I think most people with ideas for TV shows are interested in selling an idea to a network, but not necessarily show running it themselves/are not owners of a production company producing it themselves. If that's the case, most of the people involved would be solely into having someone else produce/physically develop their idea, and have no interest in doing it themselves. Their pay would be different than someone owning a production company, coming up with an idea, pitching it to a network with a treatment, sizzle real, animatic, and storyboard, and wanting it to be produced by their own network if bought.
If one started/owned a production company, came up with an idea for a TV show, wrangled together all materials needed to properly pitch the show to a network, and it were purchased, what would the production company/owner of the production company be looking to earn as their payout for the show? Per episode? For one entire season? What would the executive producer of said show be paid? Do networks pay a budget to produce the show, and a fee to the owner of the production company/fee for the person in said scenario to keep separately from each other? Profits/In pocket payout only is what i'm referring to. I live in New York City.

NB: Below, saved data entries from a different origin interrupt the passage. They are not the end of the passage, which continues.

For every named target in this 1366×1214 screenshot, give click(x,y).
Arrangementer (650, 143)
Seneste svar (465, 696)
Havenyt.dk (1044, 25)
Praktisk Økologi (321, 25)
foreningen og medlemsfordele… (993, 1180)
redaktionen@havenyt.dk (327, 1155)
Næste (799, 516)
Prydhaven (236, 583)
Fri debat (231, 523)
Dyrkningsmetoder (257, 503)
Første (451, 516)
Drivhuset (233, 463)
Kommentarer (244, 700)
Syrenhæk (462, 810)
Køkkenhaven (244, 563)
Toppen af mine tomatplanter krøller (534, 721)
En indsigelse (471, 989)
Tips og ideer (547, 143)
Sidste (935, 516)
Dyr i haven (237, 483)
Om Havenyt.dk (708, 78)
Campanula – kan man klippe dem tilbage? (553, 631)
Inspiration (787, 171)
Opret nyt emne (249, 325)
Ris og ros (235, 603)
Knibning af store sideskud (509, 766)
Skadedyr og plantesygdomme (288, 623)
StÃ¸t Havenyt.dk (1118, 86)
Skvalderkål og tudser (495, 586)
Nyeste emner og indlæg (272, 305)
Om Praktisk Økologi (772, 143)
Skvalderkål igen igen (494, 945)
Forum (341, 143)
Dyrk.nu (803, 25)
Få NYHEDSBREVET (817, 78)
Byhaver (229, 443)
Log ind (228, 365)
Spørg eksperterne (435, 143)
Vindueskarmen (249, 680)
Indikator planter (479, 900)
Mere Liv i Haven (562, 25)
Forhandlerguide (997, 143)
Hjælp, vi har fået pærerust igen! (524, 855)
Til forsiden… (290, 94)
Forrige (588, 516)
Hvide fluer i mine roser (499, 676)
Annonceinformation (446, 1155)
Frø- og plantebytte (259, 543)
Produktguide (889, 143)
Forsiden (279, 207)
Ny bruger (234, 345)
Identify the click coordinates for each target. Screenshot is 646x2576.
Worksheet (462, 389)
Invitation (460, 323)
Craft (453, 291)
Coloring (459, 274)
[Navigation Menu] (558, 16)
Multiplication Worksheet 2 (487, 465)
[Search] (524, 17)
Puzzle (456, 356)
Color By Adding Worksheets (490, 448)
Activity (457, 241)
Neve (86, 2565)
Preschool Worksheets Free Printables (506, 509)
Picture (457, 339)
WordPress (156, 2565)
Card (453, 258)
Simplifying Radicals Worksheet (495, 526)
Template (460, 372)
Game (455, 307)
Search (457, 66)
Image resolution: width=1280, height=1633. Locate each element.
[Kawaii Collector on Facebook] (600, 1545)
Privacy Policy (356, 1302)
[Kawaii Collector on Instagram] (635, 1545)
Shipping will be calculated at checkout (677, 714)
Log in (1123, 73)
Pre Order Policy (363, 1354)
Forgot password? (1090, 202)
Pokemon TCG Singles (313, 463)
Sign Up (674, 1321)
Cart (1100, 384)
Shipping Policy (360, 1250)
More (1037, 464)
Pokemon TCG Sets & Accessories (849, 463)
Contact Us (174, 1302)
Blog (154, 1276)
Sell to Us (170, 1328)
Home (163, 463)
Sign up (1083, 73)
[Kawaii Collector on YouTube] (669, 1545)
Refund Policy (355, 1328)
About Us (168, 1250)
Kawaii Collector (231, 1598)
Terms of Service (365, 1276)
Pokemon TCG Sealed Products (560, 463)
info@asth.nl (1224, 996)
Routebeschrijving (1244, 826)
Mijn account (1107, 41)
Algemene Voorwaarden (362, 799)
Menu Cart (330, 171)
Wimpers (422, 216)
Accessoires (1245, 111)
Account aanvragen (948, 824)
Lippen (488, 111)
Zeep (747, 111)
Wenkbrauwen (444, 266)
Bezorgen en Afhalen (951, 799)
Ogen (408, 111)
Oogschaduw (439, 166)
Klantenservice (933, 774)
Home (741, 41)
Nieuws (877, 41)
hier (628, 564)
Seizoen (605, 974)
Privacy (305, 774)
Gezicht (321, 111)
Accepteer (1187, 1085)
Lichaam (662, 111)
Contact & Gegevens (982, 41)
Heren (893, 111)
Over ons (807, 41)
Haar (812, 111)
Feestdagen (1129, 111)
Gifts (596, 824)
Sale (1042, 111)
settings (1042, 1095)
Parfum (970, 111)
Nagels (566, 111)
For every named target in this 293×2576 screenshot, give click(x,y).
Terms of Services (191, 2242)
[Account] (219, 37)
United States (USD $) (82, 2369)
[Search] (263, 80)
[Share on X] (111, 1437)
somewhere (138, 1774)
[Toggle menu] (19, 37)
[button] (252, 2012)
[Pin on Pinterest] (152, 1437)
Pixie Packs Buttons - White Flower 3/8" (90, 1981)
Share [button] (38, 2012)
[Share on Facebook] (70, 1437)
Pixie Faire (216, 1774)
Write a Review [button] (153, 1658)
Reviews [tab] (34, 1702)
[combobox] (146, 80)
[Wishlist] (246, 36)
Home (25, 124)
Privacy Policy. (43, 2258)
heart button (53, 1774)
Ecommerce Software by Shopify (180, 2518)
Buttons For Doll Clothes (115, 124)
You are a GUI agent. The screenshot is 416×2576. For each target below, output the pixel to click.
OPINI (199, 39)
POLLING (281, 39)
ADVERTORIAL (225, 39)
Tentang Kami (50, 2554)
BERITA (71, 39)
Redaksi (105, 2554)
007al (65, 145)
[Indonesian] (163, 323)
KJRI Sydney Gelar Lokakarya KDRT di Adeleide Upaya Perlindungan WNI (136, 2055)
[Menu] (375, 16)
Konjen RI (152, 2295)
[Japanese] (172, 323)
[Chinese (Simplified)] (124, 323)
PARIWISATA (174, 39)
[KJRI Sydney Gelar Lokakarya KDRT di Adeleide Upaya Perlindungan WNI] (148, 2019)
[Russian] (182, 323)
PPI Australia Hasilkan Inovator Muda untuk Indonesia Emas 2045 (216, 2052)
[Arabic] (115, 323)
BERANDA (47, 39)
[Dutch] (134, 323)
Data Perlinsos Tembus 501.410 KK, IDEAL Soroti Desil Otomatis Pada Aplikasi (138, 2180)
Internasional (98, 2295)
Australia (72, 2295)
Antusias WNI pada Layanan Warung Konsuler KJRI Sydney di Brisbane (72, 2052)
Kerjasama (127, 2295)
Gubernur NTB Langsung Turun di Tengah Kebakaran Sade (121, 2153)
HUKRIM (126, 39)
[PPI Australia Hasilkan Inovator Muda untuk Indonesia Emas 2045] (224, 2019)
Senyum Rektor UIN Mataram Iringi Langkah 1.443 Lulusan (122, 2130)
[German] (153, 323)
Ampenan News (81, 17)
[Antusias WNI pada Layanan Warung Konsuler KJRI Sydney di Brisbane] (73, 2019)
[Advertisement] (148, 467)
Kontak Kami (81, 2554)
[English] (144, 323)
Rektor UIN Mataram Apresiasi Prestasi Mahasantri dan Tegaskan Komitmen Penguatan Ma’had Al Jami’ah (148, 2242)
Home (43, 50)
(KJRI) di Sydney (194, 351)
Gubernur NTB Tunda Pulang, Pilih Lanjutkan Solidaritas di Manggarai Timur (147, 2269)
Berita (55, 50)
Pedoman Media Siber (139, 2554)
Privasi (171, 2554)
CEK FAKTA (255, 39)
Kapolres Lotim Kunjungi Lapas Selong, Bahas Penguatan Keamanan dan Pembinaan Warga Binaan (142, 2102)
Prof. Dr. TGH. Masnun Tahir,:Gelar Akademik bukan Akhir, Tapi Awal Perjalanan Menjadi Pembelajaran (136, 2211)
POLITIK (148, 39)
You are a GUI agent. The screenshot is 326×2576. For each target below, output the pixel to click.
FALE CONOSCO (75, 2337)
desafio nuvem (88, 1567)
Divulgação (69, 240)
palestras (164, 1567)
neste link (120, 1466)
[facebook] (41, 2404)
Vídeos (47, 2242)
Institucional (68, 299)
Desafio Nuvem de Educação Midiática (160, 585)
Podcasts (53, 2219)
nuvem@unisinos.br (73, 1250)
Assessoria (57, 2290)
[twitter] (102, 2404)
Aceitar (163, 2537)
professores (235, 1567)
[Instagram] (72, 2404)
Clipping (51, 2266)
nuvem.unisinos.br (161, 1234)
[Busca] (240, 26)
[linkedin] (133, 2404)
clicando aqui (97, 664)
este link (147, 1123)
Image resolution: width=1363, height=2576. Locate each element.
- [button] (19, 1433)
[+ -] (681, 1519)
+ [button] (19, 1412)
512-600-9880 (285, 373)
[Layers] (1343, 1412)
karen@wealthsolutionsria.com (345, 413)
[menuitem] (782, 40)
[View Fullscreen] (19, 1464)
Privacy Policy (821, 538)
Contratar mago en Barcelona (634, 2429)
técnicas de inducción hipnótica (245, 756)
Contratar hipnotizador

I got a little confused following you here, but let me see what I can do to draw you a picture.
Networks don't technically "own" the programs - they pay a license fee to a production company for the right to air episodes a set number of times over a set period. The production company is responsible for all of the costs (including overruns), which is why there is such a strong market in secondary distribution (foreign, syndication, format rights, DVD/streaming, etc.).
This is where it gets obtuse - there is no set number anyone should expect to make on a television episode -- except the writers and directors of scripted programming (they get paid the minimum under their guild agreement for the actual episode, but usually get additional fees for additional producing services as well). The range of payments is huge - depends on the type of programming, where it's airing, what time of day it's airing, the number of episodes per season, how long it's been on the air, and more. Compensation can range from hundreds of dollars up to over a million per episode.... there's simply no way for me to actually give you a specific answer as to how much to expect (however, you should know that production companies usually LOSE money on the first few years of scripted episodes).
Networks don't want to be in business with new people. There's too much money on the line. They want to work with people who are tried and tested, and when they do (rarely) buy something from someone new, they insist on attaching a showrunner and/or production company with a strong track record.
This week, the National Association of Television Program Executives (NATPE) is conducting their annual convention. If you check out their website (www.natpe.org), you might find out a lot more about the development, production and distribution processes.
If there's something else you'd like to know, feel free to write me back.